▸ **What you should do**:
Show every line of the material below that contains the string "width". Letter case counts.

▸ **Records supplied**:
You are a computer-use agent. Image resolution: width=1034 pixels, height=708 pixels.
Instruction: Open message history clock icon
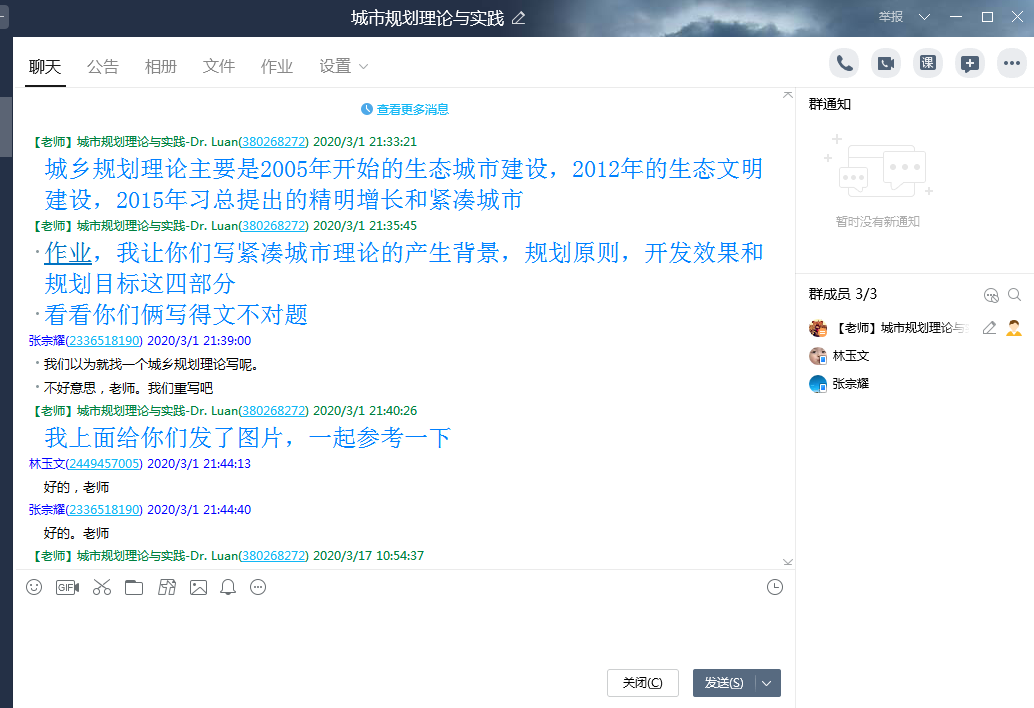[775, 588]
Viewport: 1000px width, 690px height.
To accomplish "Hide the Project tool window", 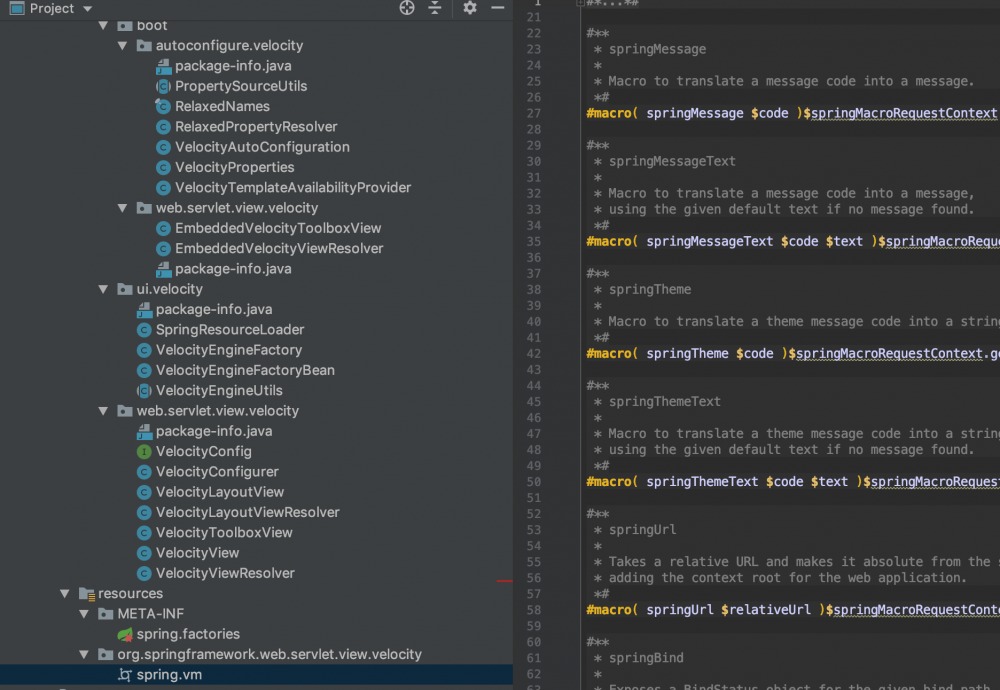I will click(498, 8).
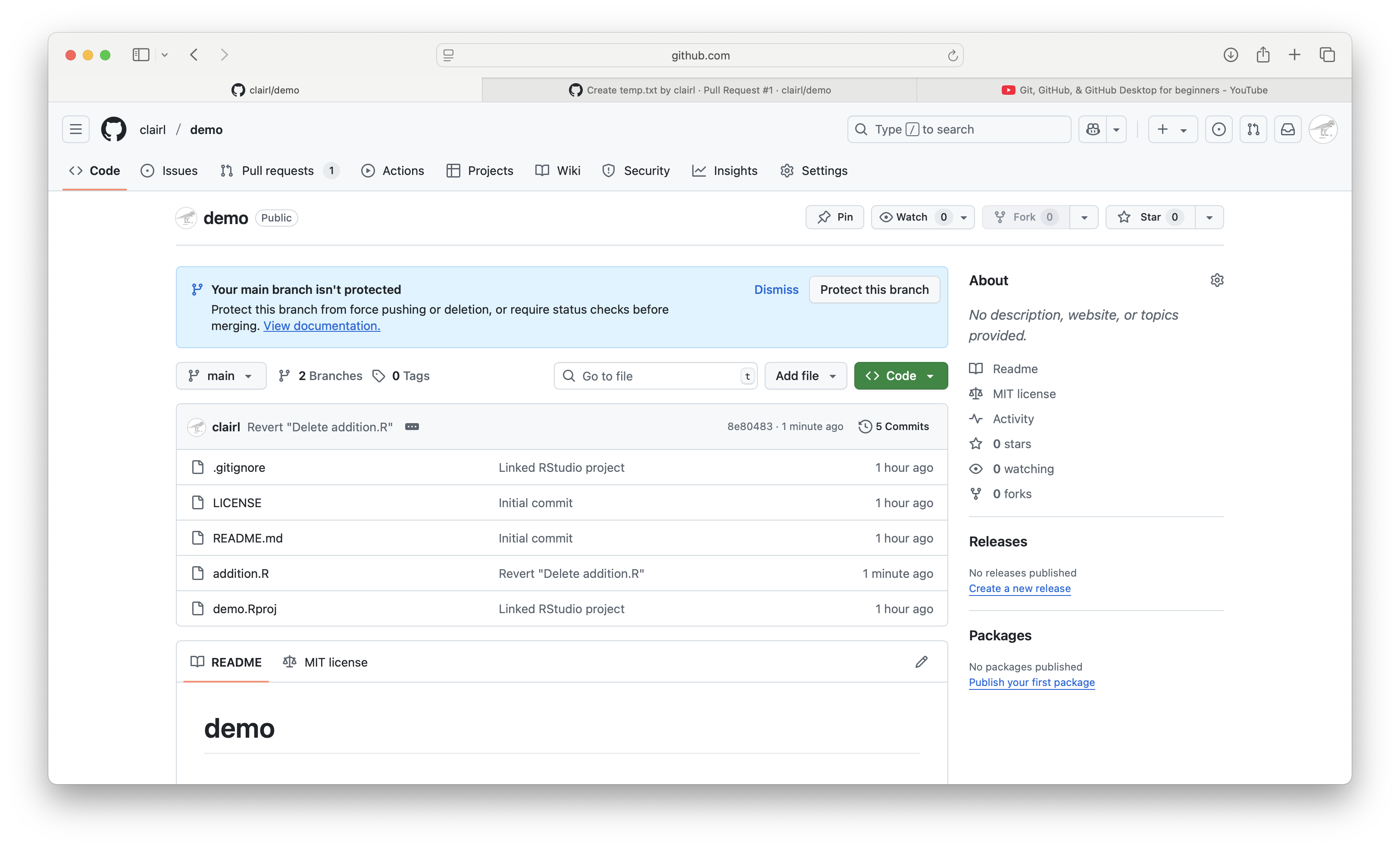Open issues icon in header bar
The image size is (1400, 848).
point(1218,130)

▸ **Correct response**:
You are a computer-use agent. Image resolution: width=1034 pixels, height=708 pixels.
Viewport: 1000px width, 690px height.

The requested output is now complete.